5/25/2017
Notes from NDS/BioCADDIE team meeting. This meeting is primarily to plan for the next sprint. The following are up for discussion:
- Evaluation framework -- where should we go from here?
- Clean-up/prune ir-utils
- Lucene-centric evaluation (lucene4ir)
- Improving the shell-script approach (balance understandability/simplicity with scale)
- Possible tasks:
- Tie breaking
- Retrieval models without rescoring
- Hack Indri or extend Lucene
- Extend Lucene
- Dirichlet + TwoStage
- RM/RM3
- Is it KL
- PLM
- LDA
- Kmeans
- Handling priors
- CER
- Distributed evaluation (Kubernetes)
- Mike has a prototype working with hyperkube
- Comment about missing Okapi expansion
- Possible tasks:
- Test on a real cluster via deploy-tools (NDS-hackathon project)
- Provision attached storage for each node (already done with deploy-tools?)
- How can we get data to and from all of the nodes (for prototype, manual is fine). Ideally, something similar to hdfsput hdfs get from hadoop.
- Garrick: qrels/topics?
- Explore AWS/GCE/Azure?
- ES RM plugin
- Possible tasks:
- 1.7.5 support!! (NDS-897)
- Actually implement the plugin (NDS-868)
- Custom scoring exploration (Garrick)
- Possible tasks:
- Stemming in ES (NDS-885)
- Create index both stemmed (Snowball) and unstemmed
- VM resources:
- SDSC vs NCSA
- Shared data directories
- Performance characterization (recommended by Kirk)
- New ideas?
- Boolean/"sufficient" query - (Garrick)
- Boolean queries in Indri Queries: scoreif
- Structured search (using the document structure somehow)
- Try other collections (UMLS/MeSH, medical subsets)
- Analyze relevance judgments
- Compare baselines against medical collections
- TREC CDS – uh, this is the PubMed Open Access collection...
- CLEF eHealth
- OHSUMED
- Cluster-based expansion models
- Query performance prediction
- Boolean/"sufficient" query - (Garrick)
5/23/2017
Notes from BioCADDIE core developer meeting
- Presented status update
- BioCADDIE is running ES 1.7.5 in production, but more recent versions in development
- Xiaoling emailed results from DataMed system for full test collection in TREC format.

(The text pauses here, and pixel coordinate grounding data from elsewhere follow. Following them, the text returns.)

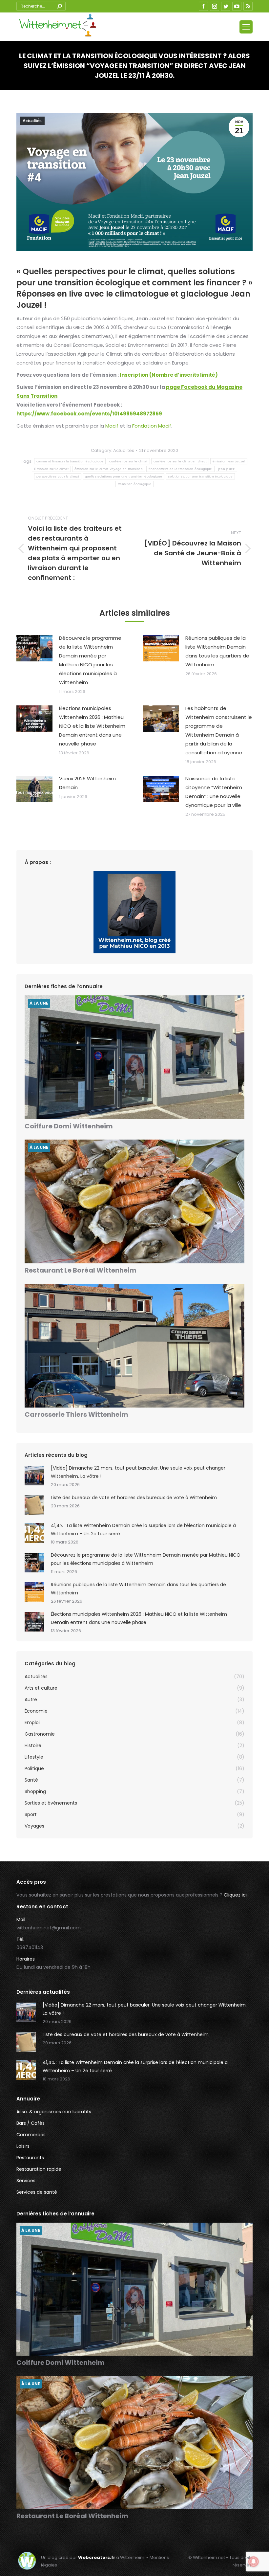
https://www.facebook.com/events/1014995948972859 (89, 413)
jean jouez (226, 469)
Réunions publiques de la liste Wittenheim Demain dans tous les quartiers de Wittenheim (217, 651)
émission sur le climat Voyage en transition (108, 469)
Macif (111, 425)
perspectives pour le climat (57, 476)
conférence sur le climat (128, 461)
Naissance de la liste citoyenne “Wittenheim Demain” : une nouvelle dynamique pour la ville (213, 792)
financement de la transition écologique (180, 469)
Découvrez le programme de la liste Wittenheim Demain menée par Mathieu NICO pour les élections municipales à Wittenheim (90, 660)
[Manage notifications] (253, 2561)
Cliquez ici (235, 1895)
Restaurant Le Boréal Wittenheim (80, 1270)
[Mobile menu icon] (246, 26)
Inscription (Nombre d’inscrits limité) (169, 374)
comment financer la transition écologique (69, 461)
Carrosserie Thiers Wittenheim (76, 1414)
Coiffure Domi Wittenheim (69, 1126)
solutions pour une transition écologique (200, 476)
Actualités (32, 121)
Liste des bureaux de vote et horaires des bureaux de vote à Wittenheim (134, 1497)
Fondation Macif (151, 425)
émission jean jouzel (229, 461)
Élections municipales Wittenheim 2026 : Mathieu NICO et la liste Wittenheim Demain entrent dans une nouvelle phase (92, 726)
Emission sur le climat (51, 469)
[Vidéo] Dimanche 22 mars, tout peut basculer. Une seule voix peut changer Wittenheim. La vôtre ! (138, 1472)
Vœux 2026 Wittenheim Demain (87, 783)
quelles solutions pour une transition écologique (123, 476)
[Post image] (34, 648)
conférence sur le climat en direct (180, 461)
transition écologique (134, 484)
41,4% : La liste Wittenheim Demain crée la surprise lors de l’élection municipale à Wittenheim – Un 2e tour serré (143, 1529)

- Kirk suggested that we look at a fallback strategy – use one model for higher precision, another for long tail
- When does it work? What queries does it work for?
- Better characterization of what's working
- DataMed is a P@20 system, mainly
- Gerard? has installed the current pipeline and will document. Maybe we can do the same.